Com salário-mínimo de Valentina, não foi possível entrar na faculdade. Não antes que as excelentes escolas particulares por onde Fernando passou o tivessem treinado para ser o melhor em cálculo e lógica. Para Valentina, acostumada a ser a primeira da escola pública onde aprendeu o bê-á-bá, ingressar no ensino superior continuaria a ser um projeto distante até que pudesse pagar a mensalidade do curso particular.
É assim. Já faz algum tempo que a universidade foi reservada para os que podem pagar para estudar. Sem desmerecer Valentinas e Fernandos, que igualmente se esforçam para manter-se nos estudos, fica claro que os menos favorecidos têm tido seu acesso dificultado pela falta de dígitos em suas contas bancárias. O cálculo é simples: quem pode pagar, pode fugir da incerteza do ensino básico oferecido pelo sistema público, que deixa para trás o principal interessado no ensino gratuito: o aluno de baixa renda.
Segundo levantamento da última Síntese de Indicadores Sociais (SIS) do IGBE, de 1999 a 2009 houve aumento considerável do percentual de pessoas que frequentam instituições de ensino superior, embora o rendimento familiar per capita ainda seja um fator de desigualdade no acesso à academia. Mais da metade das pessoas que estão nas universidades públicas ainda fazem parte da parcela mais rica do país, ou seja, 50,9% das vagas estão nas mãos de um quinto (milionário) da população. Dados do Censo da Educação Superior mostram que em dez anos triplicou o número de universitários brasileiros.
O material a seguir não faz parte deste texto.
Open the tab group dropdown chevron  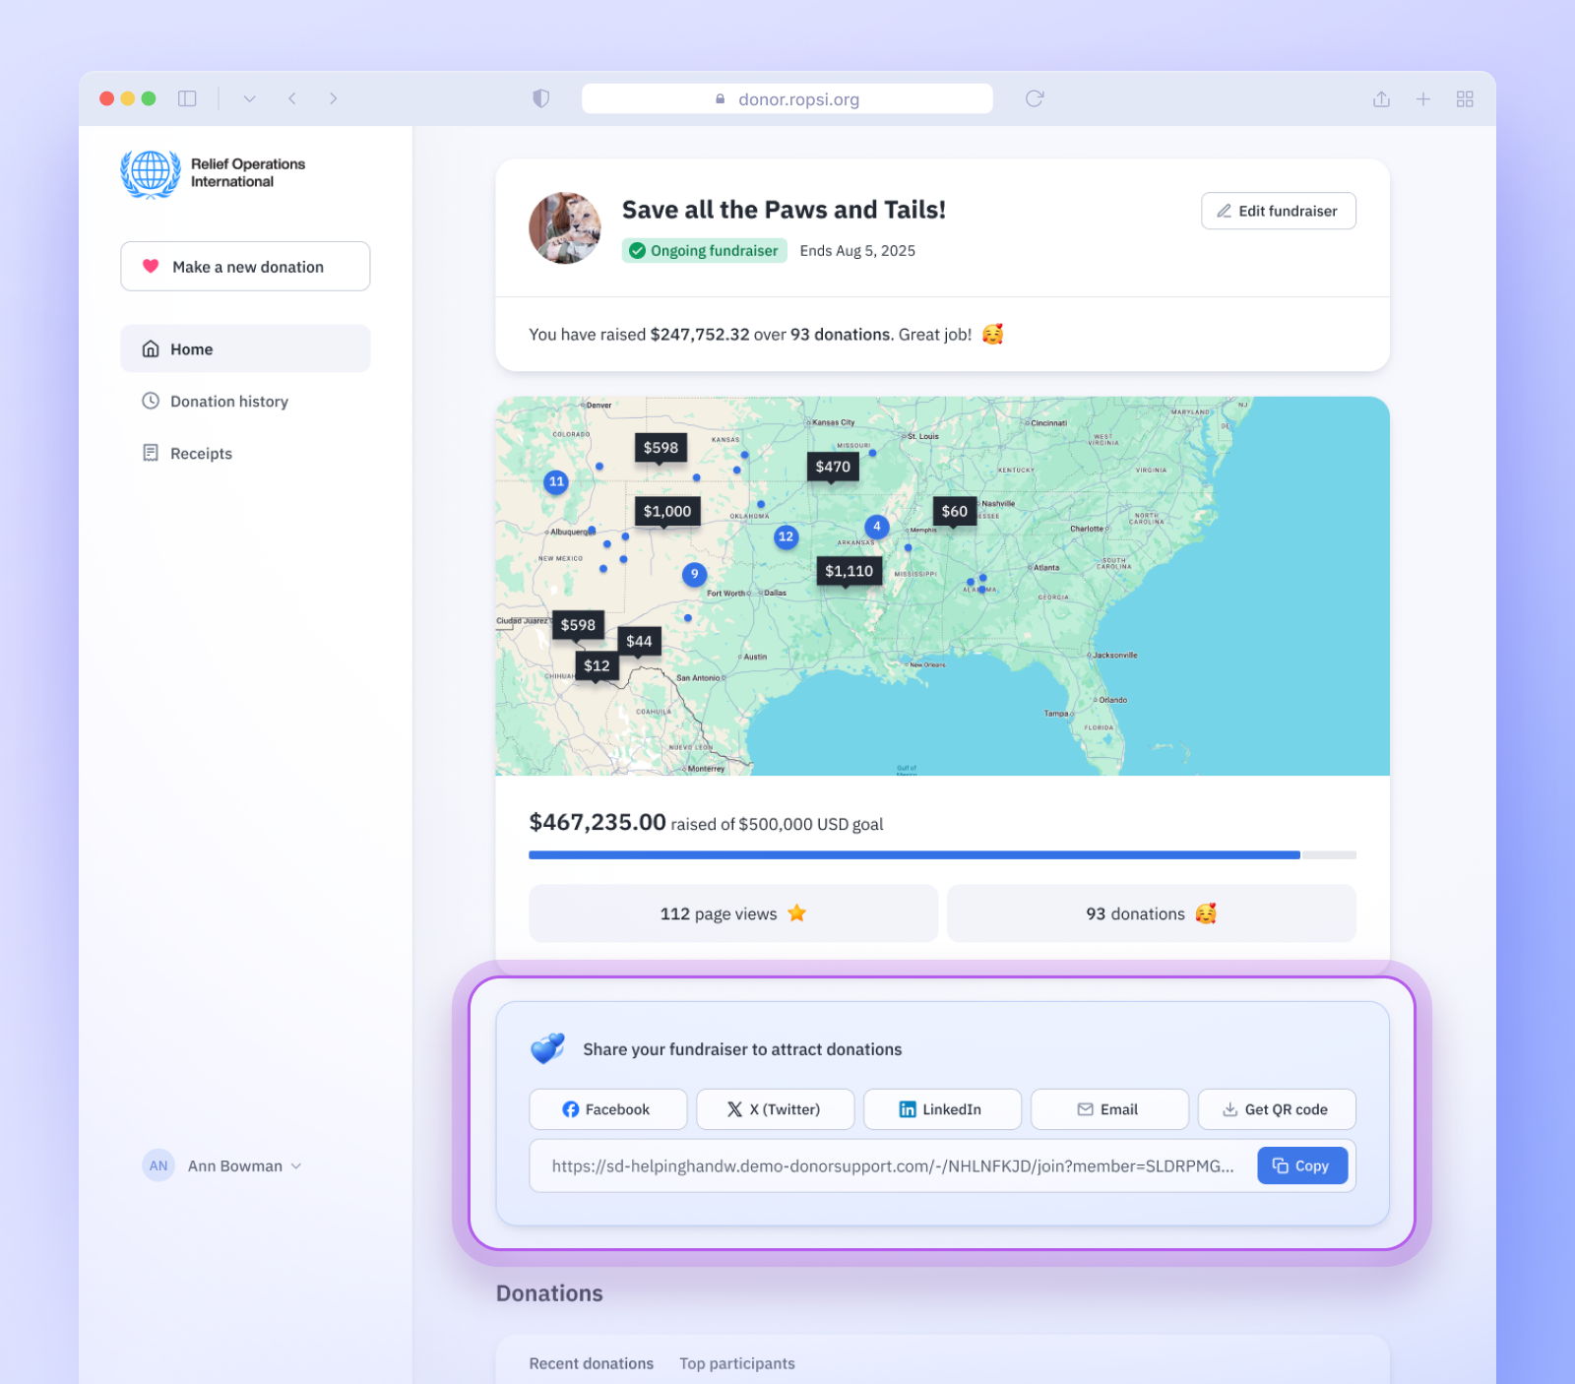click(x=249, y=98)
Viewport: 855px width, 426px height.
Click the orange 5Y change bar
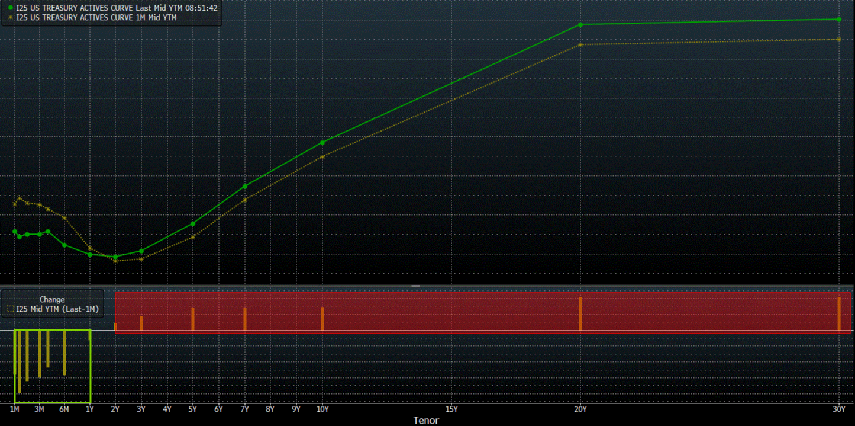tap(193, 319)
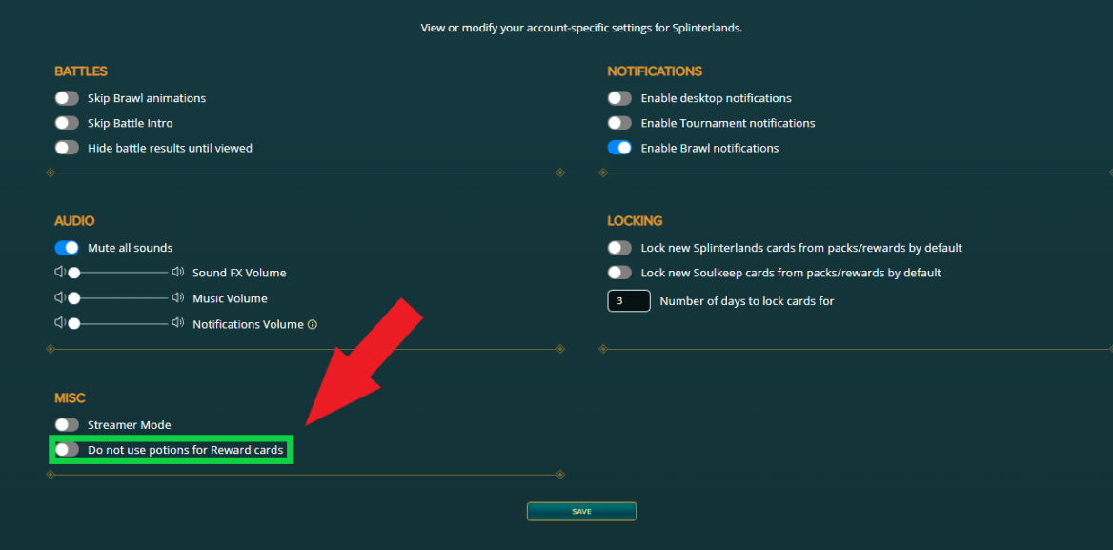Click the Sound FX Volume slider handle
The height and width of the screenshot is (550, 1113).
tap(73, 273)
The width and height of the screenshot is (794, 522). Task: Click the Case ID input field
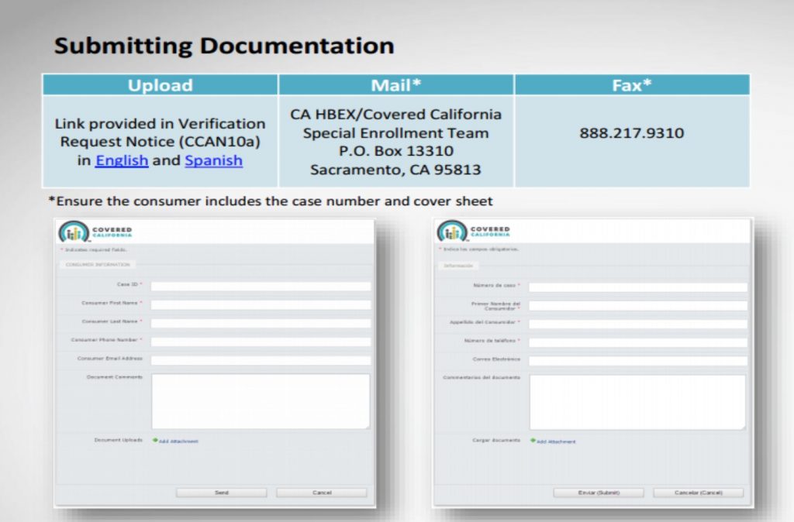click(261, 285)
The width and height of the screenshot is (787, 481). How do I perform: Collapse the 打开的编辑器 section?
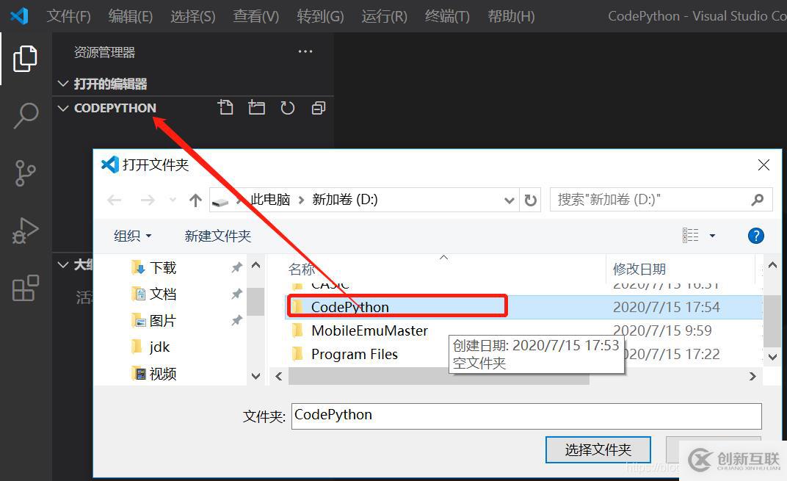click(63, 83)
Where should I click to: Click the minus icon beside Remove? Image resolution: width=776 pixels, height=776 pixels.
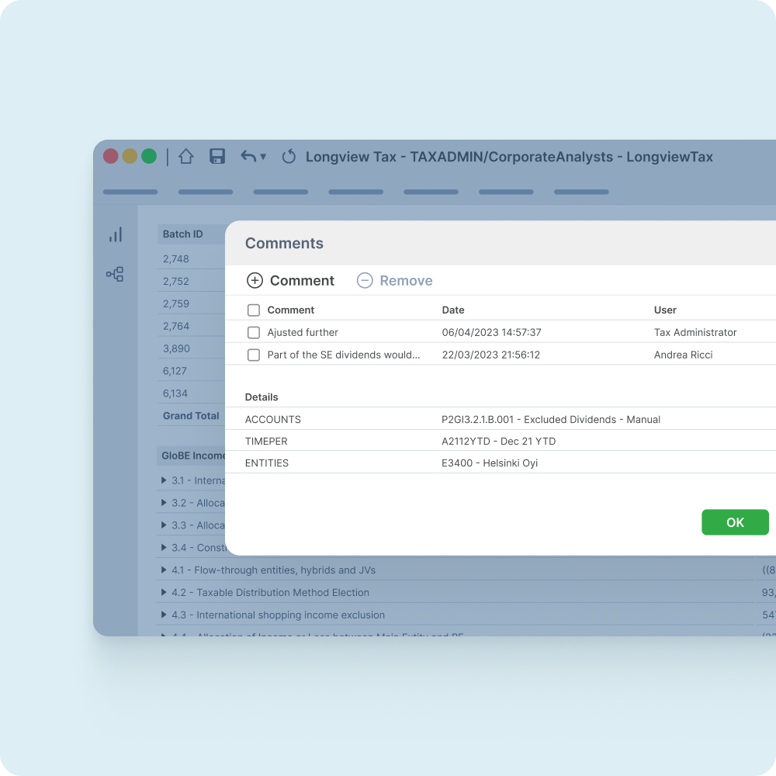(365, 281)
Enquanto isso, 74,2% desses buscam na rede particular uma chance de colocação profissional.
O ensino superior particular se expandiu para suprir uma lacuna do próprio Estado, que tem sido incapaz de atender à demanda de alunos, sobretudo os de baixa renda. Novos cursos são criados, ano após ano, e, em alguns casos, sem estrutura ideal para atender a essa demanda. Estudiosos defendem soluções drásticas para garantir o benefício dos estudantes mais pobres, como cobrar dos mais ricos uma taxa de permanência nas federais ou até limitar sua entrada a cada semestre, incentivando o ingresso nas IES particulares para os que têm maior poder aquisitivo.
Ocorre que pouco mudará enquanto milhares de Valentinas não tiverem acesso ao bom ensino básico, o que garantiria a todos chances iguais de ingresso à faculdade. Por consequência, também seria um grande investimento para o ensino superior, que teria alunos ingressantes com níveis mais altos e mais exigentes em relação à qualidade dos cursos. Afinal, ninguém melhor do que as milhares de Valentinas para defender o investimento feito na educação a custo de muito trabalho.